Brill, though well walled and fortified, chanced at that moment to be without a Spanish garrison, its troops having been just before transferred to Utrecht. The Beggars, learning this fact, boldly demanded the surrender of the town. They numbered only three or four hundred, at the most, but the fame of their exploits and the fear of the inhabitants magnified them into as many thousands. Assured of protection for private property, the magistrates surrendered without resistance, but, having no confidence in the promises of the corsairs, at once fled the place, with all the leading citizens. Had De la Marck been alone, the outcome would have justified their apprehensions. He had determined to plunder

the town and then consign it to the flames. Fortunately wiser counsels prevailed. One of the ships was commanded by William de Blois, Seigneur of Treslong, whose father had once been governor of Brill. His brother had been executed by Alva, and he himself almost cut to pieces in the disastrous campaign of 1568. He had since taken to the sea and become one of the most distinguished of the Beggars. More far-sighted than the admiral, he insisted that the town should be held for the Prince of Orange.
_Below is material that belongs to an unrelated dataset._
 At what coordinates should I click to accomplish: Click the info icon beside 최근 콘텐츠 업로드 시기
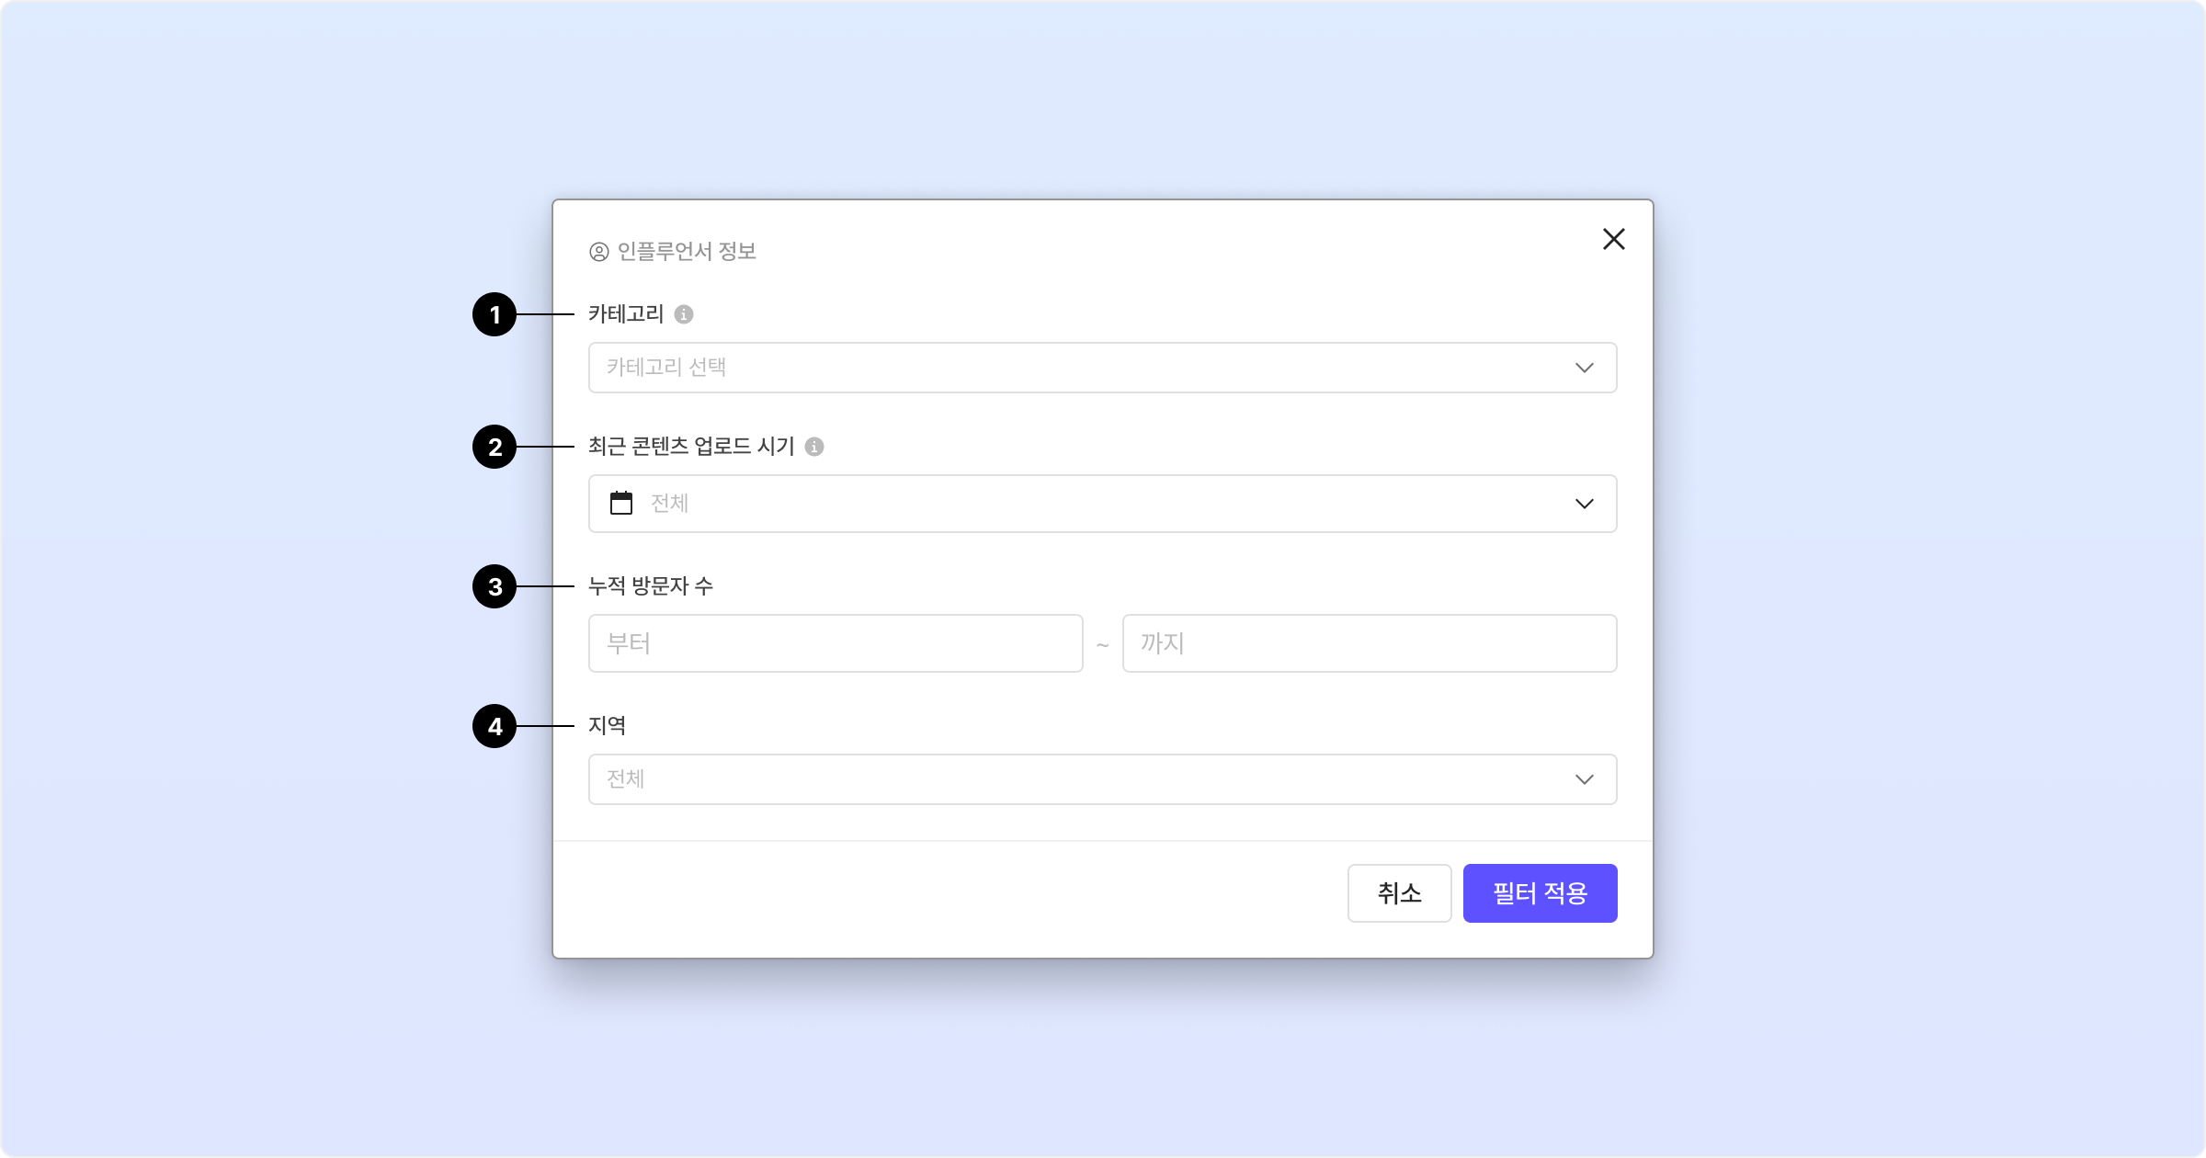814,447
The ferocious De la Marck finally consented, but paid off part of his debt to the Council of Blood by sacking the churches and hanging thirteen monks and priests.*

The news of this exploit reached Alva just as he was preparing to try his scheme for opening the shops of Brussels. The joy shown on every face revealed the gravity of the situation. The executions could wait, but here was something that required immediate action. Ten companies of veterans were at once sent from Utrecht to retake the town. They arrived before its walls, but the quick-witted defenders cut the dikes and, rowing through the water, set fire to some of the transport-ships. Hemmed in between the flood and flame, the Spaniards retired and Brill was free. Its inhabitants returned to their homes and took an oath of allegiance to William, Prince of Orange, as stadtholder for his majesty. Not yet had the people any idea of renouncing their allegiance; but, although they knew it not, the corner-stone of the republic was laid, and they had discovered the mode of warfare which was to make their liberties secure.

*Motley, ii. 350-355. Shortly after this event the bloody and intractable De la Marck was removed from office, deprived of his commission, and forced to leave the country. Motley, ii. 435, 475.